Así es el sistema, por eso se busca a perpetuidad perfeccionarlo. Que se repita. De pronto suena el timbre que avisa que he sido etiquetado en un estatus en FB. Es de Giovanna. Se trata de un poema, empiezo a leerlo como suyo, lo encuentro bello, casi excelente, pero cuando pienso en esos dos calificativos recuerdo que ya no soy su maestro, sino que ahora somos colegas; sin embargo, hay algo que no me gusta. Lo encuentro largo y retórico, efectista, me extraña, no la reconozco y cuando llego al final del poema, el cual leo en mi cel., veo que es un poema de Juan Villoro. Zas. Chin, Juan es uno de mis autores favoritos, como lo es de muchas personas que conozco y muchas más que no conozco. Mmm. ¿Por qué un poema en lugar de una crónica? No sé. Bueno. Está padre, me digo, y sigo atendiendo, avanzando, revisando, una y otra vez. Llamadas, e-mails, chats.

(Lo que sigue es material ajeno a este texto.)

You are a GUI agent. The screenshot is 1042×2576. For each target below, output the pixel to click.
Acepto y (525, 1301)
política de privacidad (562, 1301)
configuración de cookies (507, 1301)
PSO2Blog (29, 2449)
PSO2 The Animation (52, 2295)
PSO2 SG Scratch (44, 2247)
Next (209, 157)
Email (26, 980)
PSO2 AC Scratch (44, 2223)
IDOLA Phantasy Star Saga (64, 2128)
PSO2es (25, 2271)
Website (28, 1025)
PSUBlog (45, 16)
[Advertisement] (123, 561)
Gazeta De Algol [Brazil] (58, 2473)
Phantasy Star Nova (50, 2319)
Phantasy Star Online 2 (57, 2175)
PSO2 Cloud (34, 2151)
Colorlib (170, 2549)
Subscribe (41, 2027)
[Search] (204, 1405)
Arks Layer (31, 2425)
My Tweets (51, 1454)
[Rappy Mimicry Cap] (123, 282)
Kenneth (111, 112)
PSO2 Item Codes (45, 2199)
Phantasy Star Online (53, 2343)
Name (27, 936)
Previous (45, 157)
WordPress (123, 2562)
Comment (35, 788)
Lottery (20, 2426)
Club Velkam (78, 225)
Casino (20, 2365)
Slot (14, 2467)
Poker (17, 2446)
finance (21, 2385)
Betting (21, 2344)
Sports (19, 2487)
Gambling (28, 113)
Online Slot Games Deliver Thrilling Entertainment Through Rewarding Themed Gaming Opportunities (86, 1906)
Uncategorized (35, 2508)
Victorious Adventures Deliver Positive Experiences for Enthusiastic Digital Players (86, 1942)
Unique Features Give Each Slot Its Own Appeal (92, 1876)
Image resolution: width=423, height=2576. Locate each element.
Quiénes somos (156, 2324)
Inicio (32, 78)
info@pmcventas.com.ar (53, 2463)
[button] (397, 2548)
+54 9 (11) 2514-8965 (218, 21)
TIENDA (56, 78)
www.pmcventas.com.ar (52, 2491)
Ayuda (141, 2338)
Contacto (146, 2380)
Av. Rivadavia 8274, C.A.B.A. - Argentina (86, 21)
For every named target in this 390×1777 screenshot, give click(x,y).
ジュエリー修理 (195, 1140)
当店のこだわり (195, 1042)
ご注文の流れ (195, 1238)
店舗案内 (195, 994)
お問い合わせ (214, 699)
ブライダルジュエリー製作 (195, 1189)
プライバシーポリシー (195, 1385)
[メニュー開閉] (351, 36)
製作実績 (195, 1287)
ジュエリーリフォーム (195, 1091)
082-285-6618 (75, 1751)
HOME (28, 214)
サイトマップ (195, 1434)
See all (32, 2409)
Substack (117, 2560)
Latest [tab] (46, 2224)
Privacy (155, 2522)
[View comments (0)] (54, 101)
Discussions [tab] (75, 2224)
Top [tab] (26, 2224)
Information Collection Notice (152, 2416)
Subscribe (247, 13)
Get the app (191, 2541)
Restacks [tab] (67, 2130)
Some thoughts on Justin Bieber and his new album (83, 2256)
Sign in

Un ritmo de lectura y escritura rápida, momentánea, acumulativa, efímera, y de pronto me doy cuenta de que por un momento estoy metido del todo en mi vida profesional diaria, que dejé de estar atento a la situación que apremia, que nos ocupa, que nos estratifica, nos divide y a algunos nos da con el puño de la angustia justo en las ingles. Vuelvo a pensar en el poema de Villoro y recuero el verso que más o menos dice que la tierra se separa y la sociedad se une.
Vuelvo entonces a las noticias, urgen dos cosas principalmente, que no se desvíen los víveres, que no se lucre políticamente con la posibilidad de que los partidos cedan parte del presupuesto asignado a las campañas del año próximo a los damnificados. Pero un tercer punto aflora en boca de algunas personas que son un TODOS contundente: que no entren las máquinas a retirar escombros hasta no estar seguros de que ya es imposible rescatar a una víctima con vida o se recupere el cuerpo sin vida de otra. Pensar en ello estremece, pero no a todos. Hay una rumorosa y mustia actitud callada de complicidad en muchos sectores de la sociedad que clama por volver a la normalidad. Las dos orillas estremecen, una dignifica y la otra indigna.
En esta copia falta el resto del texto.